Quem não concorda que a reforma administrativa deve ser feita moralizando os gastos do Estado e corrigindo os desperdícios? Quem não concorda com a contenção salarial para escapar à sorte grega e quem não concorda com a integração num regime de voluntariado e de serviço à comunidade dos que recebem benefícios do Estado? Não se trata, parece-me, de punir os recipientes de subsídios de desemprego, ao qual têm direito, e das famílias com Rendimento Social de Inserção. Trata-se de devolver dignidade e espírito de pertença a gente abandonada à sorte que fica a ruminar a desgraça. Nada de errado em integrar uma população desocupada que pode ser útil e que pode, se demonstrar boa actividade, vir a ser reintegrada. O voluntariado em Portugal é visto como uma excentricidade e são poucas as pessoas que se oferecem para trabalhar nesse regime. É considerado uma actividade de ricos. Quem precisa de rendimentos de trabalho não pode abdicar do lazer para ir prestar serviço não remunerado, mas quando existe uma ideia mobilizadora como a do movimento para limpar Portugal, as pessoas respondem com empenho e civismo.

Até aqui, estamos todos de acordo, apesar de o Bloco de Esquerda achar a ideia ofensiva. O problema está em como prescindir do Estado para assegurar esta política. Não se pode simplesmente dizer aos recipientes de subsídios: vão oferecer-se. E tragam-me provas de que prestam esse serviço ou perdem o subsídio. Quem vai fiscalizar a integração destes desempregados e destes pobres, muitos sem formação específica nem qualificação? Quem vai formá-los nos lugares públicos e privados onde irão prestar serviços comunitários? Quem vai organizar a papelada que isto implica? Pois é, uma boa ideia corre o risco de precisar do Estado para a pôr em prática. Corre o risco, e conhecendo a nossa tradição é um risco real, de criar ainda mais Estado. Quem vai distribuí-los, ordená-los, arregimentá-los?
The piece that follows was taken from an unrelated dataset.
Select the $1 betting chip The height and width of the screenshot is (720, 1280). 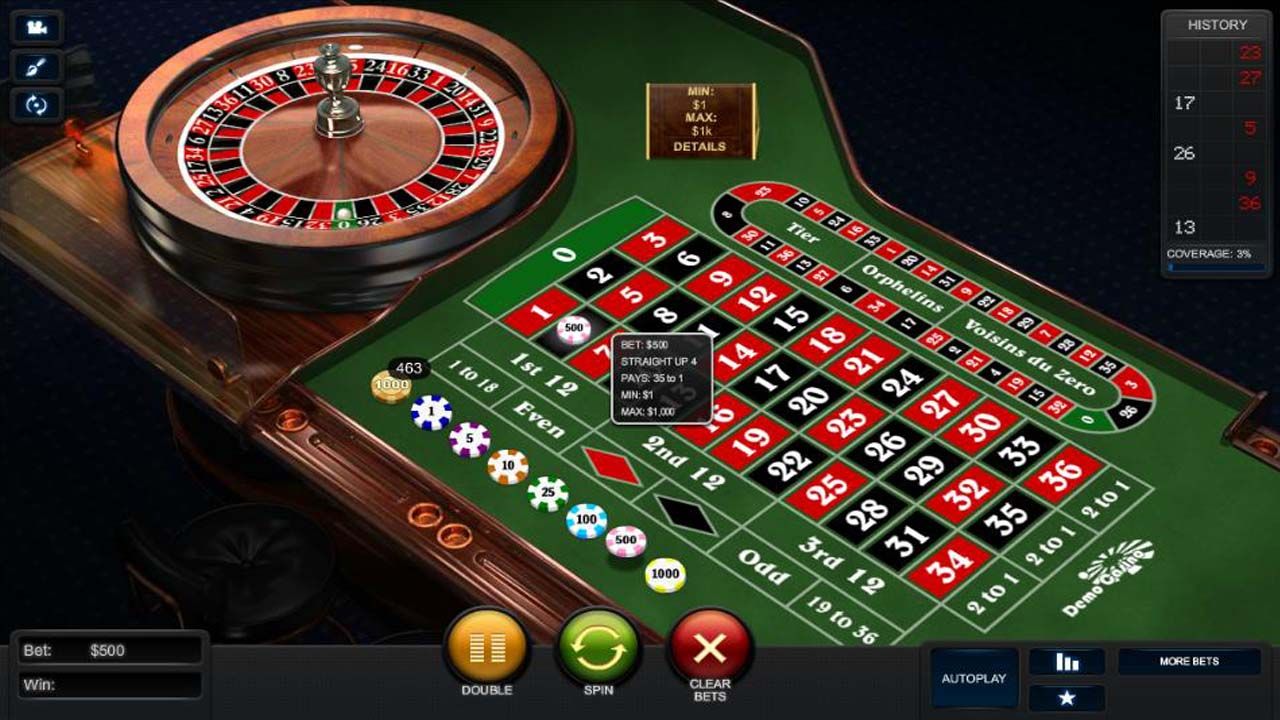(x=430, y=411)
Quem vai regular esta actividade suplementar? E se eles faltarem quem vai ter o poder de decidir que serão punidos? Quem vai aferir se as baixas médicas deste novo sector são autênticas? Muitos desempregados sofrem de depressão. Quem vai inspeccionar estas actividades para evitar abusos e explorações? Antes de prometer um programa destes, é bom que se diga como se vai praticar um programa destes. E com quem.
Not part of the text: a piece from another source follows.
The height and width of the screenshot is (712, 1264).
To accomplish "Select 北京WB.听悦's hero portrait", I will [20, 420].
O mesmo para a frase sobre o Estado e os negócios. Ninguém está interessado em 'faces ocultas' e amigalhaços protegidos pelo poder político. Ninguém está interessado em manter gestores públicos que recebem mais do que os patrões privados das grandes empresas ou da banca. Neste assunto, Sócrates acumulou tantas dúvidas e erros que vai, também, ser liquidado por eles (quantos votos acha que custará ao PS a sua solidariedade voluntarista com Rui Pedro Soares, Vara e Mexia? Muitos). Assim sendo, como tenciona Pedro Passos Coelho explicar aos senhores do seu partido que estão desesperados por meter as mãos na máquina do Estado e usá-la para os seus negócios e para ganhar dinheiro (o PSD está falido) que a fonte secou? Como vai conseguir controlar os financiadores e dadores de dinheiro para o partido de que não haverá, para usar uma palavra em moda, contrapartidas? A nossa democracia assenta sobre o sistema das 'contrapartidas' e dos favores.

Eu não descreio das intenções sérias de PPC e não quero descrer da capacidade de as por em prática. A verdade é que o programa de limpeza do Estado só será possível com um bando de jovens turcos que rompa definitivamente com os hábitos e a tradição clientelar dos partidos e que rompa com o clube dos barões e baronetes que giraram em torno de Cavaco e do cavaquismo, que o alimentaram, que enriqueceram desmesuradamente à custa de duas maiorias absolutas e que proletarizaram o país no longo prazo para lucrar no curto prazo. E Cavaco, o homem íntegro sem desígnio, deixou que isto acontecesse fingindo que não via acontecer. E foi o seu cúmplice e aliado, o seu esteio e a sua garantia de impunidade. E continua a ser. Se aquilo que Passos Coelho diz é aquilo que vai fazer, então o cavaquismo dentro do PSD acabou de vez. E o PS que se cuide.